▶ _Directions for this task_
Copy every line from the records below that carries the word "will".

(Collected data entries)

━━━━━━

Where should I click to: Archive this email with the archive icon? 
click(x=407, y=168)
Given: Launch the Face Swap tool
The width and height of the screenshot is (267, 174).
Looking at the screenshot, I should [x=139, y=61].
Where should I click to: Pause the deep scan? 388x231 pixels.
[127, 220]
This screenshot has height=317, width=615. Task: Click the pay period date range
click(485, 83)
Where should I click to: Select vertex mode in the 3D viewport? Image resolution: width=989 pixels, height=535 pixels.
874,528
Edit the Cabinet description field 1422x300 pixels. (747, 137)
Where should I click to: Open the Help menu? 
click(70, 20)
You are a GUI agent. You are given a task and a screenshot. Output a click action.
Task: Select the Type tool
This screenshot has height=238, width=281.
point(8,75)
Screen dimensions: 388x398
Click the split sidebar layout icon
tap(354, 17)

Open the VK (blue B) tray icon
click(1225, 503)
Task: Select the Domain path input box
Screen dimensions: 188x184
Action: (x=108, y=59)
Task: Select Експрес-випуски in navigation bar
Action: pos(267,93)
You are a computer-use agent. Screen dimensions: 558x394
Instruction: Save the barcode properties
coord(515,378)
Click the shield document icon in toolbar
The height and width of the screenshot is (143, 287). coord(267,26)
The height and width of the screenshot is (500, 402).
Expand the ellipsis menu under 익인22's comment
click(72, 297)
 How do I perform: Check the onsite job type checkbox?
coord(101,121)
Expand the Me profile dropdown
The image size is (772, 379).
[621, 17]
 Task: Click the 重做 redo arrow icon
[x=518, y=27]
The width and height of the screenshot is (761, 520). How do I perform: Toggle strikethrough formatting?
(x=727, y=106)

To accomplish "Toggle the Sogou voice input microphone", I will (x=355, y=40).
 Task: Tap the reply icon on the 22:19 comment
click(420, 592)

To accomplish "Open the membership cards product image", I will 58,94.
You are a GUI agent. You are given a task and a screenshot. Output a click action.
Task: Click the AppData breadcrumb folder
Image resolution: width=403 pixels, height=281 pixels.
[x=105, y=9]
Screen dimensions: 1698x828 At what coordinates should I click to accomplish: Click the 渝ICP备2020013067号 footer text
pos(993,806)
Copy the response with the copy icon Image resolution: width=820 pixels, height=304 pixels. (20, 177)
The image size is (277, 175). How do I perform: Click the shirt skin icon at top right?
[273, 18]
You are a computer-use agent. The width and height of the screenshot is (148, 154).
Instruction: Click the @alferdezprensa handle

━━━━━━

▶ _Exercise response_
To accomplish "Toggle the Sogou voice input microphone", I will (x=355, y=40).
To accomplish "Open the membership cards product image", I will 58,94.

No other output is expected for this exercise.